[Records from a data collection]
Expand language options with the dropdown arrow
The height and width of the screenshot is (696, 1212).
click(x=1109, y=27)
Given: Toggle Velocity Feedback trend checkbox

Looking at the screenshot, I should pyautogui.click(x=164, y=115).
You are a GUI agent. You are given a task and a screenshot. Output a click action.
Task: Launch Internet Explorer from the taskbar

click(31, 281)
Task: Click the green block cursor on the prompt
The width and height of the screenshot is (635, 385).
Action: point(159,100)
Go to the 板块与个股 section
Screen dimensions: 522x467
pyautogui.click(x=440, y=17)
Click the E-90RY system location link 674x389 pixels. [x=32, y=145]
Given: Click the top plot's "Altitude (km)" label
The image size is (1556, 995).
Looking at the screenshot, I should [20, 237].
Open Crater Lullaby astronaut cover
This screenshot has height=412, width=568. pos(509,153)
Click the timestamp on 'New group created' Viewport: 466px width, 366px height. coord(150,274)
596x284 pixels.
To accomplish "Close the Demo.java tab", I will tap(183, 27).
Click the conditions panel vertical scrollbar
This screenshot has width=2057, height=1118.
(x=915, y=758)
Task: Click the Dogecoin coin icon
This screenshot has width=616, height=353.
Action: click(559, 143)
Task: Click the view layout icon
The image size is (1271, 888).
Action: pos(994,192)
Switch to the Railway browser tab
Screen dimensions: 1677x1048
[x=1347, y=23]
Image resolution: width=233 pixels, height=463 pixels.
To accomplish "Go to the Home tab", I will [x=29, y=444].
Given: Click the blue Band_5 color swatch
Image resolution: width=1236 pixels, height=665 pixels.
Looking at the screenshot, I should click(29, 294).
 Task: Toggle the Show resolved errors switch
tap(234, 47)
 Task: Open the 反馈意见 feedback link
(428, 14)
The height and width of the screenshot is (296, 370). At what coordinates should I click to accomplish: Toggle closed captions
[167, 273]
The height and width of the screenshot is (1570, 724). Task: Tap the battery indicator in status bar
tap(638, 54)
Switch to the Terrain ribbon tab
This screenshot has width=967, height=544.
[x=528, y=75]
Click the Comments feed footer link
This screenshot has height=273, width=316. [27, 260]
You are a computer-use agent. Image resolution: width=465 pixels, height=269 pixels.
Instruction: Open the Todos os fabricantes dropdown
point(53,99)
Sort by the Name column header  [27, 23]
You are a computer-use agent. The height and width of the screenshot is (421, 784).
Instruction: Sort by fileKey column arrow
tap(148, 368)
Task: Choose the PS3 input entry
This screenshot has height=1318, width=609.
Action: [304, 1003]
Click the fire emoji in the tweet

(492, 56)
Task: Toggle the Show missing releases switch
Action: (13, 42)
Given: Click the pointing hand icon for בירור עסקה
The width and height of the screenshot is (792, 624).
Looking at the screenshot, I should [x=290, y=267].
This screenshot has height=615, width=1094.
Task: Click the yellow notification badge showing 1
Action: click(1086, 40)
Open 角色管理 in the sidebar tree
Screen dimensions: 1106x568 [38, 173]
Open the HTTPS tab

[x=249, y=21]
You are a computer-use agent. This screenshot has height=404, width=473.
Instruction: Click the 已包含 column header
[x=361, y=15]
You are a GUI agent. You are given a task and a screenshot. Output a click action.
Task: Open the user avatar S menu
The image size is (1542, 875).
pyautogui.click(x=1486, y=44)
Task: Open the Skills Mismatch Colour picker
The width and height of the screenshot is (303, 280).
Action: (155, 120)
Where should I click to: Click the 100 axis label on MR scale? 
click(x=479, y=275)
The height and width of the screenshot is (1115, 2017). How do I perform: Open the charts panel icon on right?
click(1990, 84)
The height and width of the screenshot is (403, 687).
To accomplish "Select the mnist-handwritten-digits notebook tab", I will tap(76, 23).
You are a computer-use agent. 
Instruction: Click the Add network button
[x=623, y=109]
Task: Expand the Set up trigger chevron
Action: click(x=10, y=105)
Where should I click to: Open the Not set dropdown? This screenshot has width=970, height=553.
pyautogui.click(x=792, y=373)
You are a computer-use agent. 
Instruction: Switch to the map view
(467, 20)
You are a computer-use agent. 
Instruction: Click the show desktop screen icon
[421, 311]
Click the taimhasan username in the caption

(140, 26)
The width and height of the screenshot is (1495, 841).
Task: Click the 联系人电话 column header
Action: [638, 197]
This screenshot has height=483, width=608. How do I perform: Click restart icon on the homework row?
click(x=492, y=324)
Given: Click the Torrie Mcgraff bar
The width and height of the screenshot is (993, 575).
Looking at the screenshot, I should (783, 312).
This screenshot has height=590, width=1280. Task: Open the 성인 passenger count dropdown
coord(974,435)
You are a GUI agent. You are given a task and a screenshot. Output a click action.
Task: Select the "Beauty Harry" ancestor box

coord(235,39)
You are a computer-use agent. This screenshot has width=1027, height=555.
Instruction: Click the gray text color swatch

• The exercise
From the records above, copy out every line that contains the word "Sort".

• Answer below
Sort by the Name column header  [27, 23]
Instruction: Sort by fileKey column arrow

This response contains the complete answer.